Hollandes Steuerpläne in der Kritik
von Helena Offenborn
Mit einem Spitzensteuersatz von 75 Prozent sollen in Frankreich künftig Jahreseinkommen oberhalb einer Million Euro versteuert werden. Dies betreffe allerdings nur 2000 – 3000 Franzosen, sei also eher symbolisch, so Präsident Hollande. Insgesamt kann der französische Staat durch die Steuer mit Mehreinnahmen von etwa 300 Millionen Euro im Jahr rechnen. Bei einem Haushaltsloch von 33 Milliarden ein verhältnismäßig kleiner Teil.Schon jetzt verlassen reiche Franzosen aus Angst vor hohen Steuern das Land. Das wohl bekannteste Beispiel: Louis Vuitton-Chef Bernard Arnault, derzeit der reichste Franzose, hat die belgische Staatsbürgerschaft beantragt. Und auch der Investmentberater Jérémie Le Febvre denkt darüber nach, auszuwandern. In seinem Job verdient er Millionen. Doch um von der Reichensteuer verschont zu bleiben, verlagert Le Febvre seinen Unternehmensschwerpunkt nach Singapur. „Man braucht ein Umfeld, das einen unterstützt. Die Steuerregelungen müssen einem helfen. Und ganz klar ist: Das aktuelle Klima geht nicht in diese Richtung.“ Dass Jérémie Le Febvre mit dieser Meinung nicht allein ist, kommt dem benachbarten Belgien zugute. Immer mehr Franzosen wollen hier Luxusimmobilien kaufen und ihren Wohnsitz verlegen.
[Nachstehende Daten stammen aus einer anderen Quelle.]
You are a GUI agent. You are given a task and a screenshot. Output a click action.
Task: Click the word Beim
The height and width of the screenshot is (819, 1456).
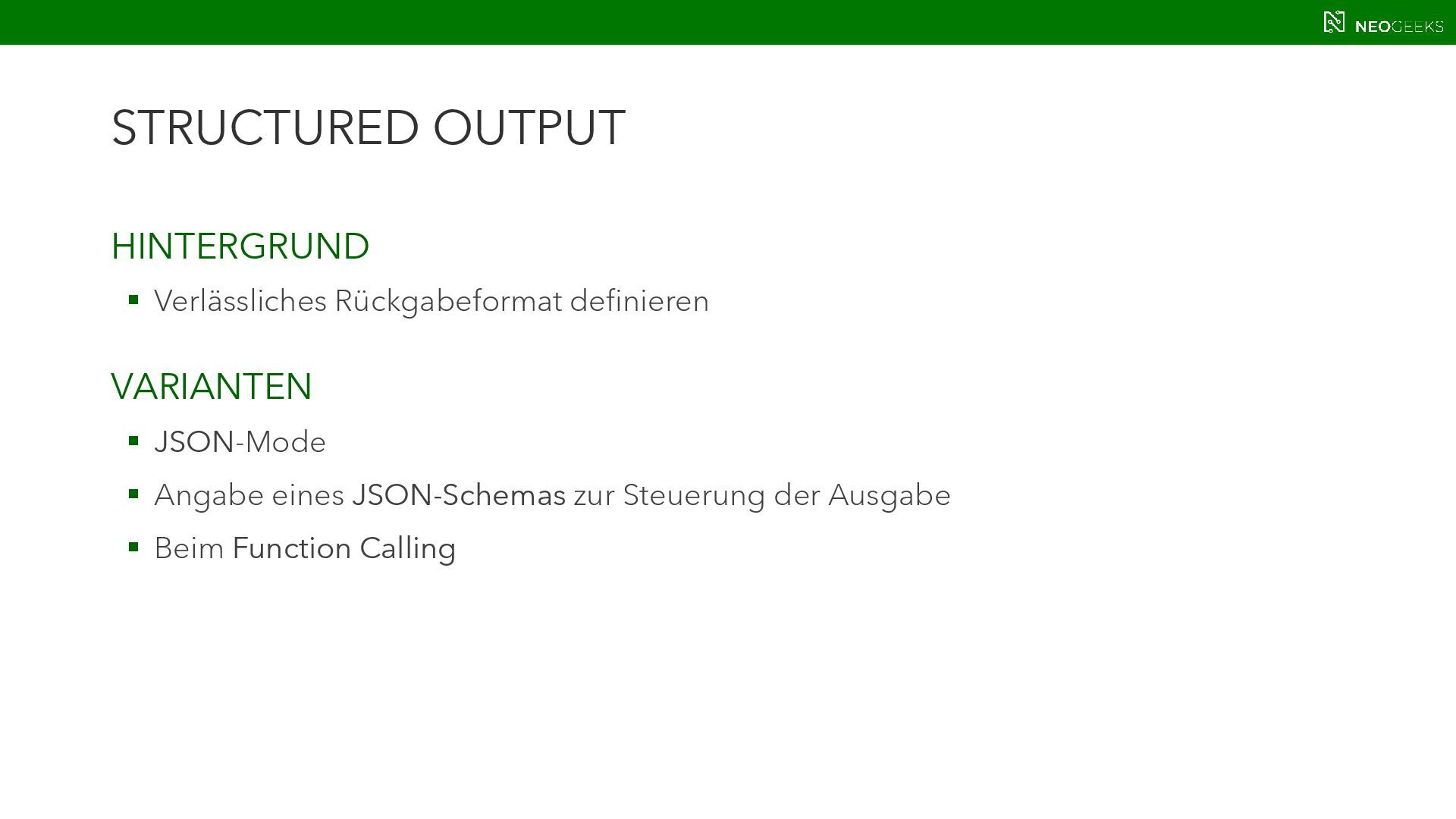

Reichensteuer als Vorwand für umfassende Steuererhöhungen?
Um das Haushaltsdefizit zu stopfen, ist allerdings weit mehr nötig als Hollandes Reichensteuer. Das merken auch die Raucher. Ab Oktober zahlen sie für ihr Laster rund 40 Cent mehr pro Packung. Benjamin raucht ein Päckchen pro Tag. Verständnis für die Erhöhung hat er nicht: „Das ist leichtes Geld für den Staat. Die wollen einfach schnell Geld in die Kassen kriegen.“ Und auch sein Kumpel Pierre kann nicht nachvollziehen, warum es die Raucher trifft. Beteuert Präsident Hollande doch ständig, dass er bei den Reichen steuerlich abkassieren will. „Die machen doch so weiter wie die Vorgänger mit ein paar symbolischen Maßnahmen, um höhere Steuern für alle schönzufärben.“
Also alles nur Symbolpolitik? Ganz so einfach ist es nicht. Denn schon jetzt hat Hollande angekündigt, dass sich auch private Haushalte und Unternehmen an den Einsparungen beteiligen müssen. Ebenso will der Präsident die Staatsausgaben drastisch kürzen. Aber dennoch: die erste große Begeisterung nach der Wahl ist dahin, François Hollande scheint seinen Sympathiebonus verloren zu haben. Er ist in der Realpolitik angekommen.